The first issue of 2020 has fourteen articles that cover a broad set of topics. The first article, by Roman Hornung, develops ordinal forests as a type of random forest used for predicting ordinal response variables. As in the vein of standard random forest, Hornung develops a variable importance assessment to aid in understanding differential prediction rates for covariates. This is a welcome addition to span the standard regression trees (continuous data) and classification trees (binary data), and is likely to see use in the social and behavioral sciences where ordinal data are commonly seen.

Zaineb Degdia and Zied Elouedi also introduce a classification algorithm, with their contribution being based on the traditional Dendritic Cell Algorithm (DCA). The authors have modified the original DCA algorithm by incorporating a fuzziness in the classification boundaries and follow-up with a data cleaning step that refines the signal discovered by the machine learning algorithm. Introducing this type of refinement, that performs well when compared with extant supervised learning approaches, opens up potential alterations/additions to other methods potentially leading to an overall increase expected performance in several classes of algorithms.
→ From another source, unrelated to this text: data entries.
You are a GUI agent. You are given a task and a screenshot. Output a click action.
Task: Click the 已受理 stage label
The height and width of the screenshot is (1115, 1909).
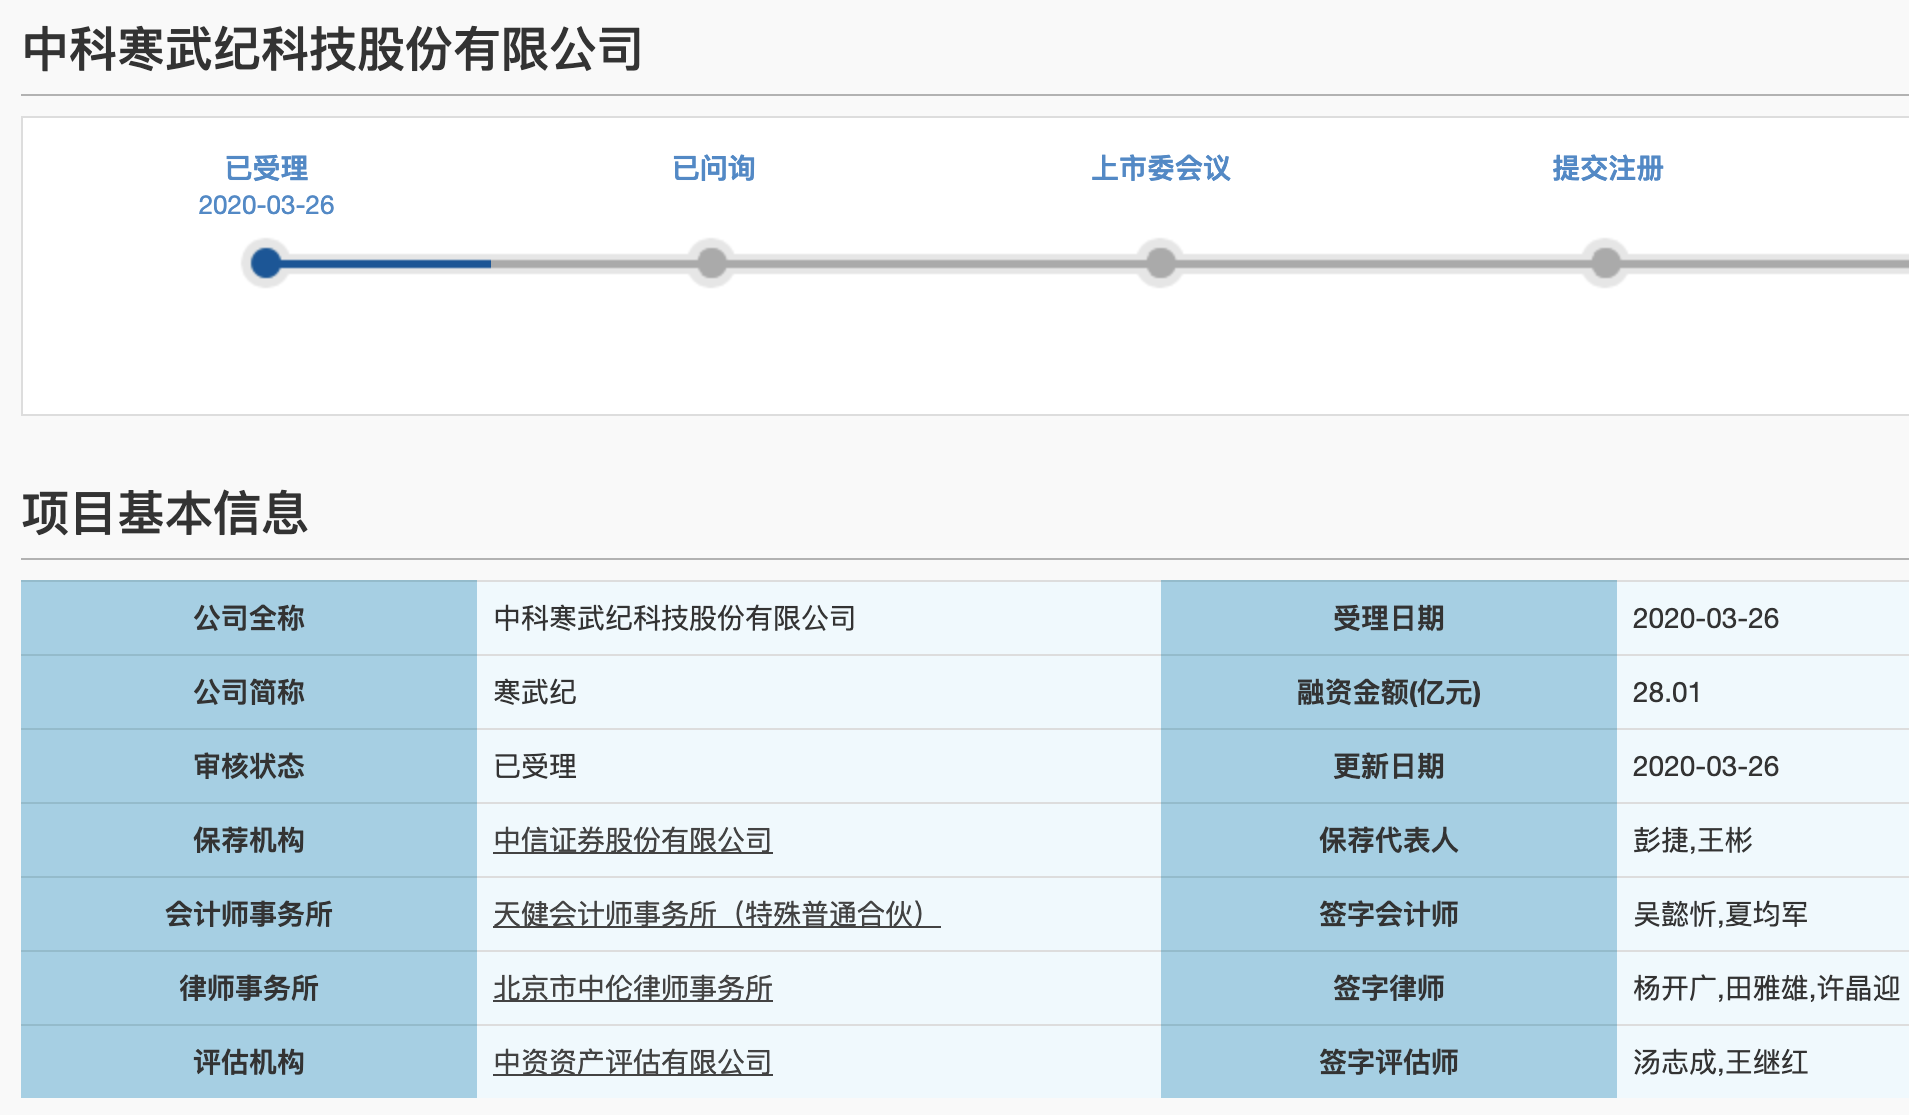(266, 168)
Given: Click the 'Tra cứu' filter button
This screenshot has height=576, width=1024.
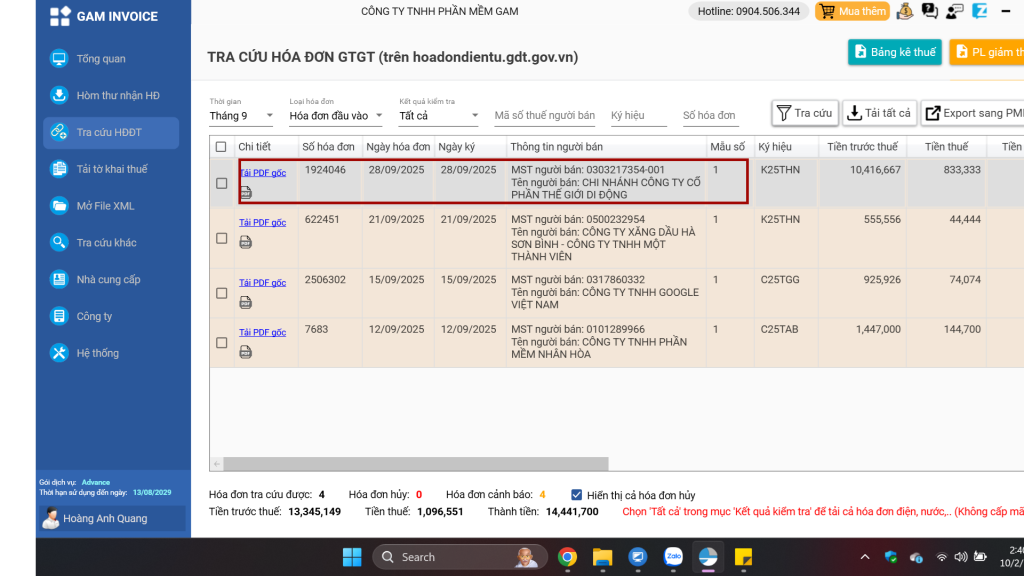Looking at the screenshot, I should tap(804, 113).
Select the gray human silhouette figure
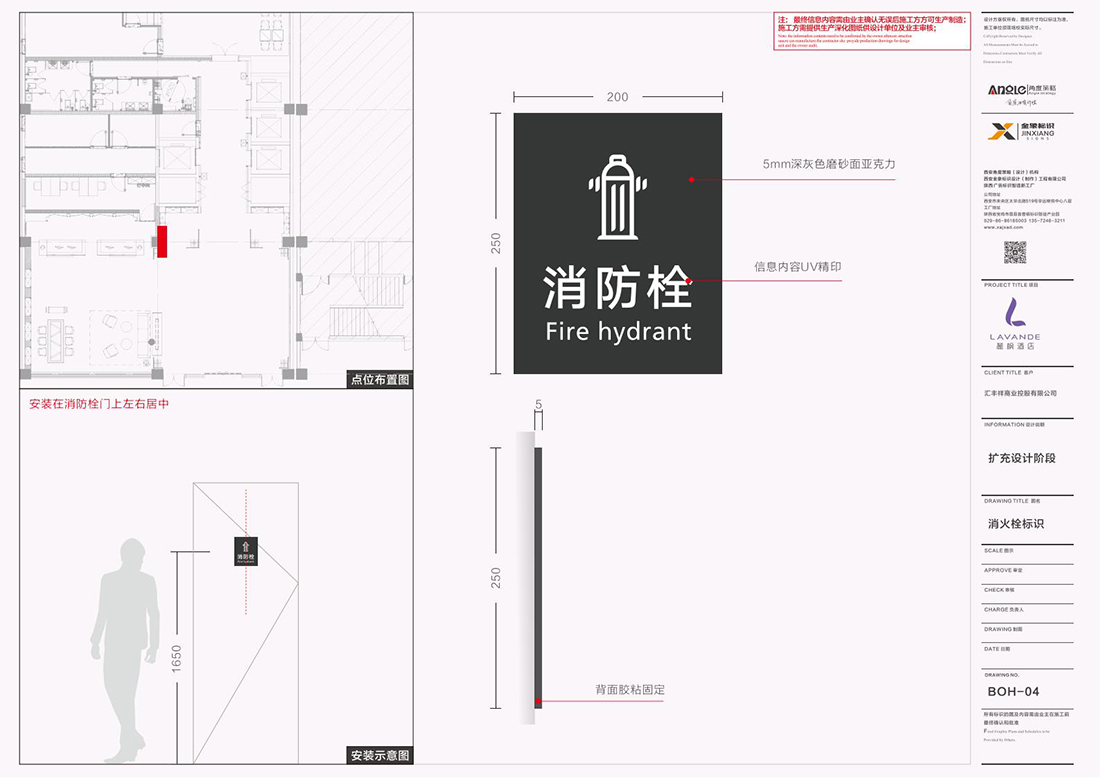This screenshot has height=778, width=1100. (x=123, y=650)
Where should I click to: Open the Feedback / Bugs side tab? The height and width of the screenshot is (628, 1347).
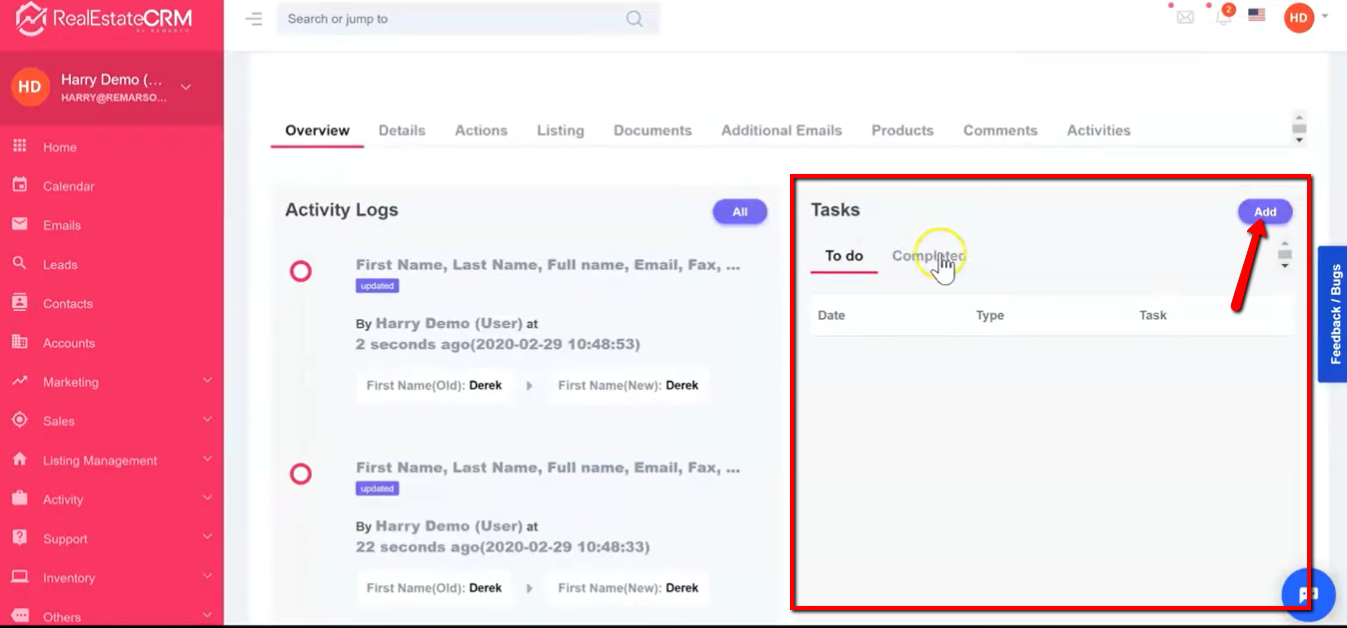coord(1334,314)
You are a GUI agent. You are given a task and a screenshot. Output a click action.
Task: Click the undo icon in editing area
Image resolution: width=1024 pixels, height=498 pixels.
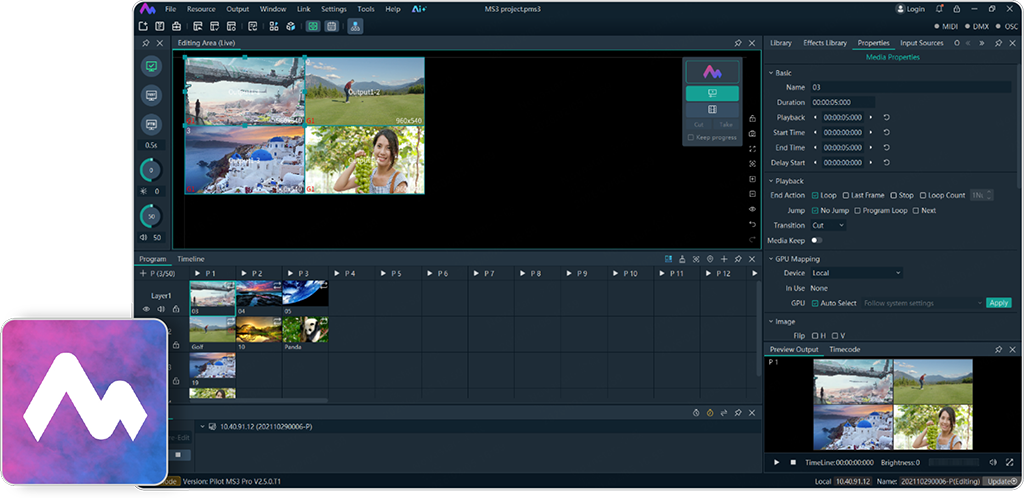(x=752, y=224)
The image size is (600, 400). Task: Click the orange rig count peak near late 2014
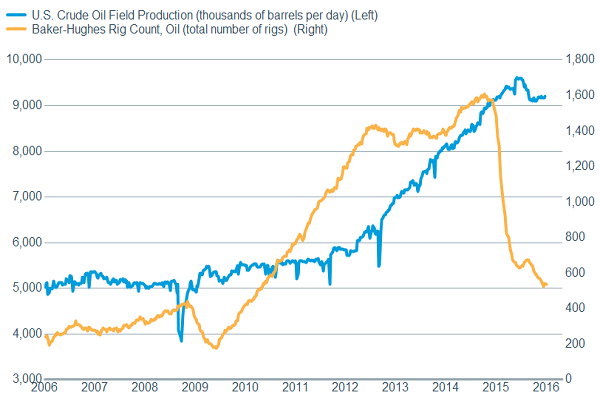coord(484,95)
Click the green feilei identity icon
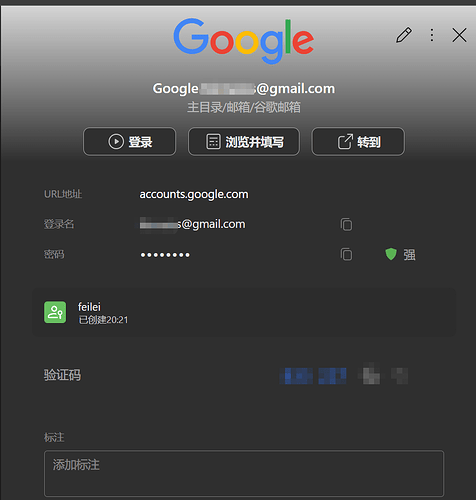 point(55,312)
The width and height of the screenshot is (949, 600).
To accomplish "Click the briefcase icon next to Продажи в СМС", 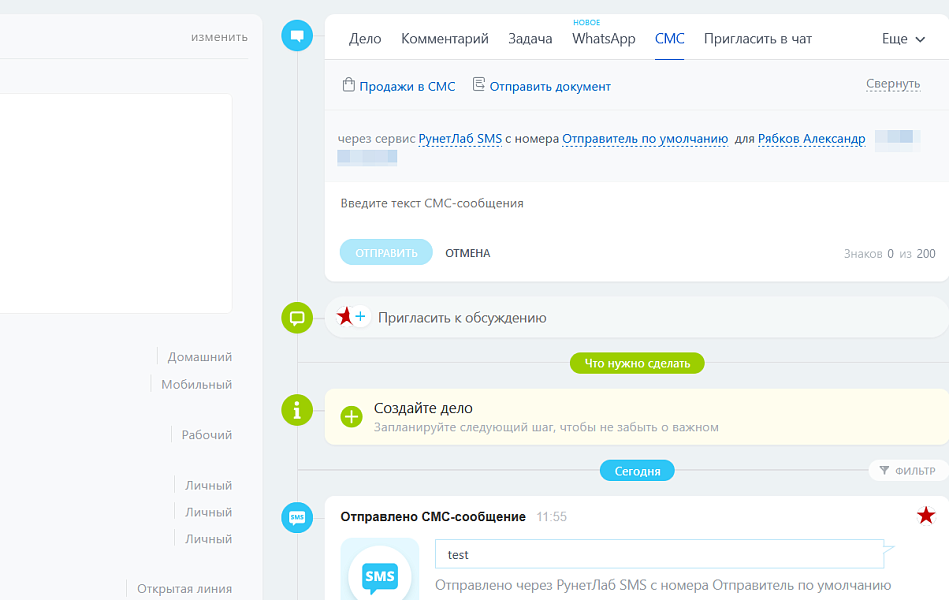I will point(349,86).
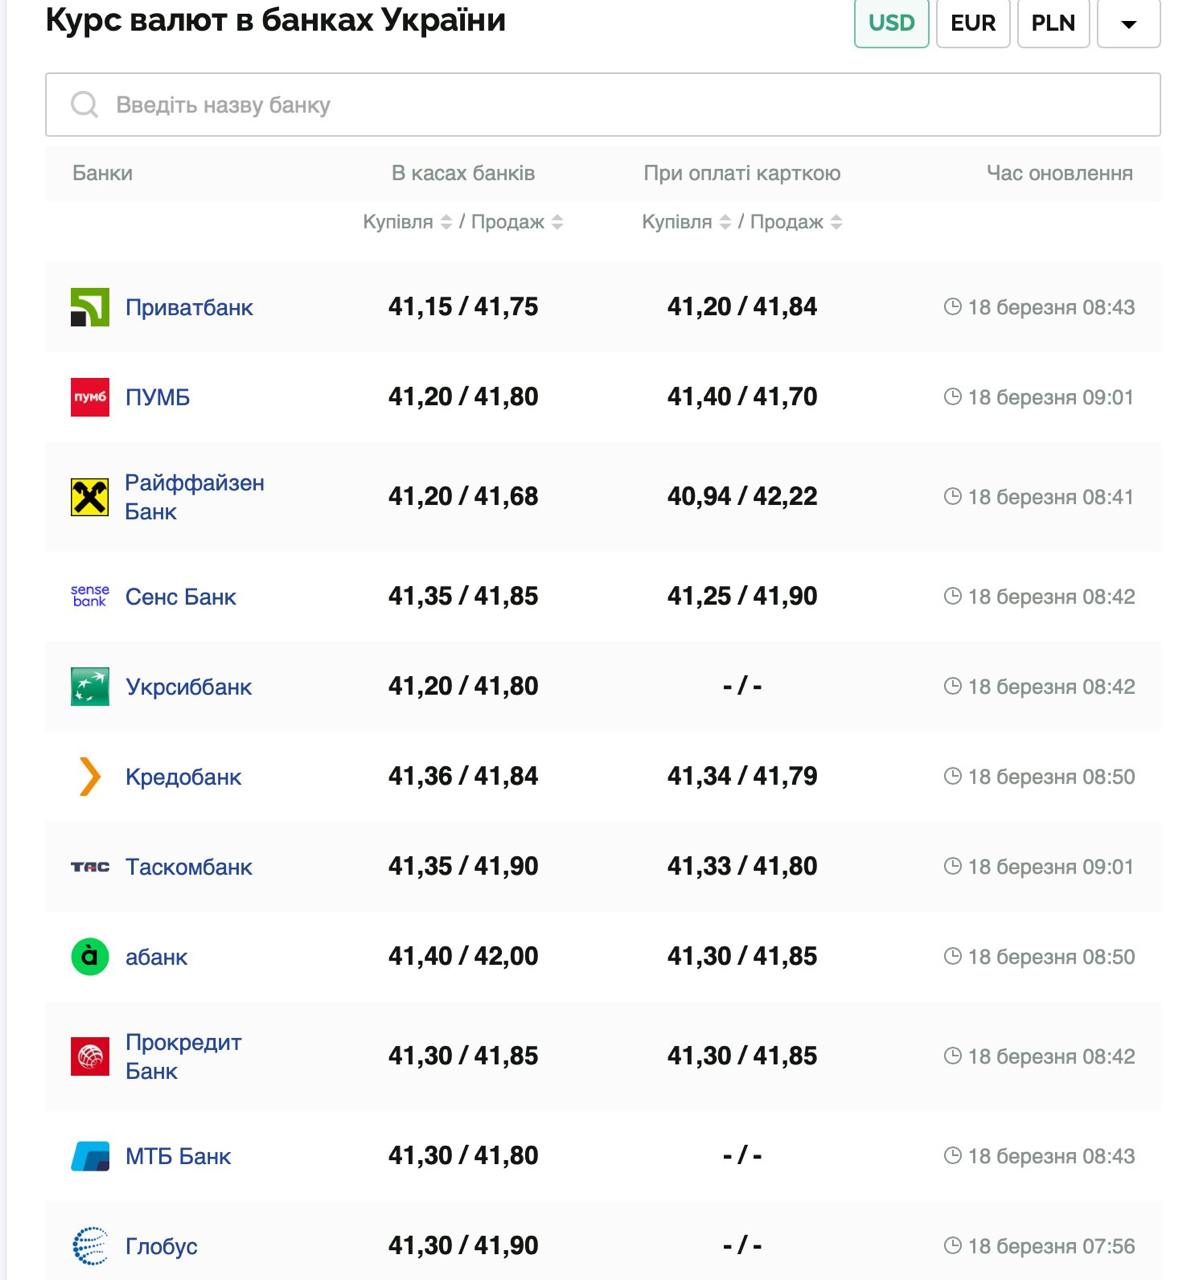
Task: Open the Таскомбанк link
Action: pos(188,867)
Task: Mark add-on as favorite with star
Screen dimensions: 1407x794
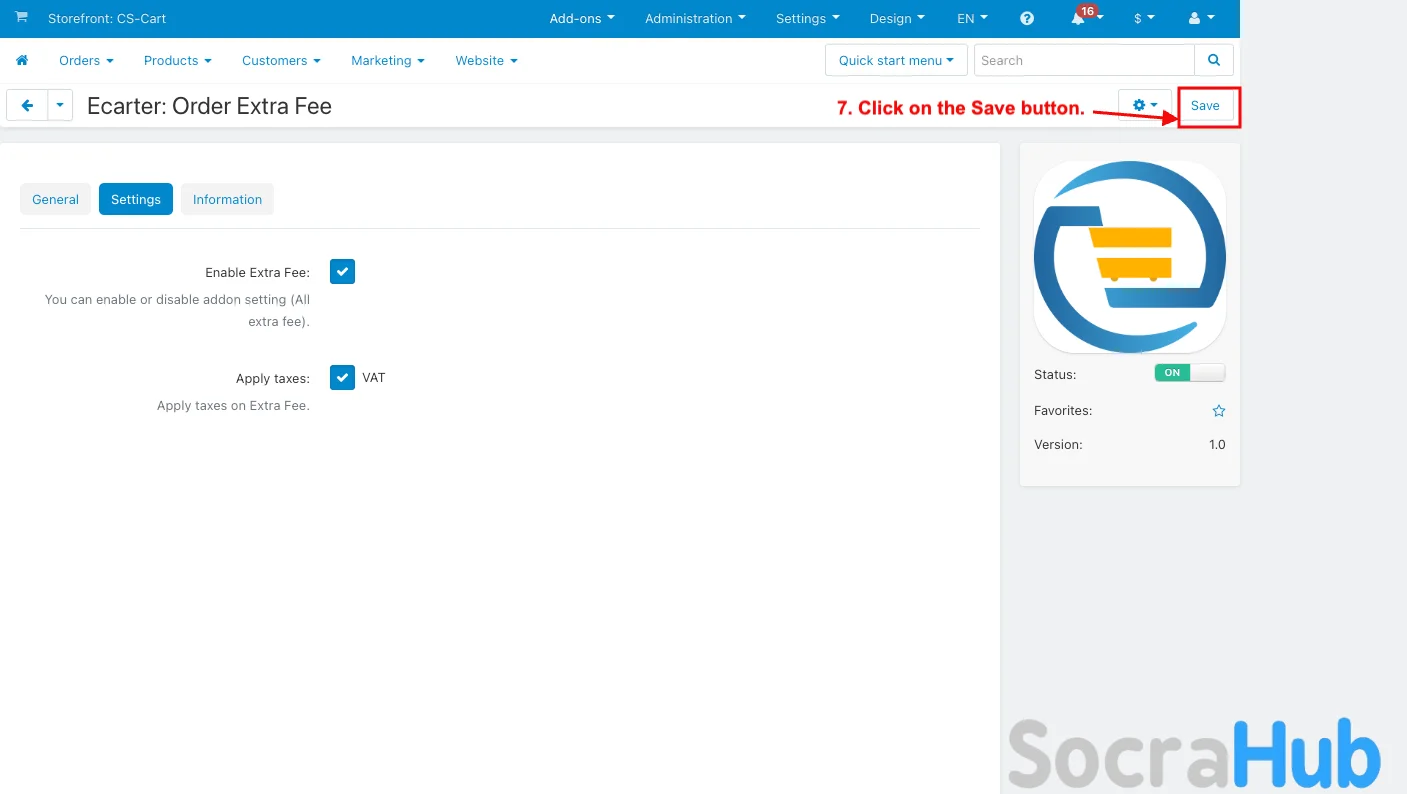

The third article has a trio authors, Marek Smieja, Lukasz Struski, and Jacek Tabor, also working in the context of classification algorithms with a focus on how to handle missing data. The authors cleverly represent missing data in affine subspaces, allowing for general affine transformations (perhaps most excitedly dimensionality reduction). This clever representation allows for a straightforward and easy implementation, enhancing the likelihood that it will be adopted among applied users.

In the fourth article, Federico Fioravanti and Fernando Tohme develop a method for aggregating a set of subjective responses from individuals in a group as a way to partition the same individuals—addressing a specific type of social choice theory. The authors extend this classic problem to a type of “asymptotic” situation where there are an infinite number of voters.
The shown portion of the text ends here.